Finalmente, El vals de los inútiles es una película que parece retomar un cuasi género documental que actualmente está en boga (con películas como Vers Madrid, de Sylvain George, y The Square, de Jehane Noujaim y Karim Amer). El de las grandes agitaciones públicas, esta vez pivoteando alrededor de la militancia estudiantil chilena de 2011 y el pasado oscuro de los tiempos de Augusto Pinochet, utilizando como salvoconductos a un protagonista joven de la primera y un superviviente de la segunda. Si bien es documental, a diferencia del estilo más realista y directo de los otros ejemplos de películas de manifestaciones, El vals de los inútiles tiene un enfoque más poético y cinematográfico, a veces bordeando la ficción, con una interesante forma de contar a partir de imágenes, más que de entrevistas o alegatos, el sentir de un pueblo en determinado momento histórico.
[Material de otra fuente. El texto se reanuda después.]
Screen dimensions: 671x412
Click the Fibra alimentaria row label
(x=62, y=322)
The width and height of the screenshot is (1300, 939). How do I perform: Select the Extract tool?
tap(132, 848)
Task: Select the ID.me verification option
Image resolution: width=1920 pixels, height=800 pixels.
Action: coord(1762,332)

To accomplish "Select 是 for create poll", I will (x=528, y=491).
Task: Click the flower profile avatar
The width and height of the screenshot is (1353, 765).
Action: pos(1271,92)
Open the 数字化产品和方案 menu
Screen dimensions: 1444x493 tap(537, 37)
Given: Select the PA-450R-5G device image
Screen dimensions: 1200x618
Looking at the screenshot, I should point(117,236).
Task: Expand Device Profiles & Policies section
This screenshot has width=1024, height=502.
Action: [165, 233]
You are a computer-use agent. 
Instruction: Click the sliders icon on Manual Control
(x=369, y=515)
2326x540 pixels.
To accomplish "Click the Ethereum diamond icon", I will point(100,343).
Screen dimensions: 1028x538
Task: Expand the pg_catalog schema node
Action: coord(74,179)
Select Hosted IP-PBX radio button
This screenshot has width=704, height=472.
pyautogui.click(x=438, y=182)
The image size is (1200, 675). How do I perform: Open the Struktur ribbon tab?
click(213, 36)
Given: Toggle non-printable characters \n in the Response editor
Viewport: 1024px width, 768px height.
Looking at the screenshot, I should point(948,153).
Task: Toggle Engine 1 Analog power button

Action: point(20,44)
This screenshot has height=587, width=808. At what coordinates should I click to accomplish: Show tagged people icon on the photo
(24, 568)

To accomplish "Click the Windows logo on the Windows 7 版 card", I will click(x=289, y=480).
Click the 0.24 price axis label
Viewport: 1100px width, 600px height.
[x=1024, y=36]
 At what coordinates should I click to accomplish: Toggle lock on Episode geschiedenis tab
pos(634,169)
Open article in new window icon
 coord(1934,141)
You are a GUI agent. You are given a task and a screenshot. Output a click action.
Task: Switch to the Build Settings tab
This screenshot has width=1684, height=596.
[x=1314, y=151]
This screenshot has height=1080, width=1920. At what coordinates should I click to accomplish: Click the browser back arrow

Al pensar las autonarraciones de El vals de los inútiles, se termina notando una historia que se continúa desde el pinochetismo hasta la actualidad (sobre todo el esquema que perduró desde entonces), a la vez que una alternancia entre la revolución violenta (la referencia constante a la Revolución Francesa) y los instrumentos políticos del happening y la performance, más conocidos por el Mayo del 68. El festival cierra con El baile de los que sobran, generando una poderosa resonancia con ese sistema educativo que deja afuera o endeudados a los que menos tienen y los resultados infructuosos de la revuelta. Aun así, la canción tiñe al film de una suerte de esperanza, un sentimiento reivindicativo loser de fines de los 80-principios de los 90, que en algún sentido parecería decirnos que hay incluso derrotas que es necesario vivir para poder generar algo, una especie de épica o narración generacional. Entre estas obras quedó afuera la uruguaya Avant, pero una nota más detallada aguarda para la fecha bastante cercana en que se estrene en circuitos comerciales.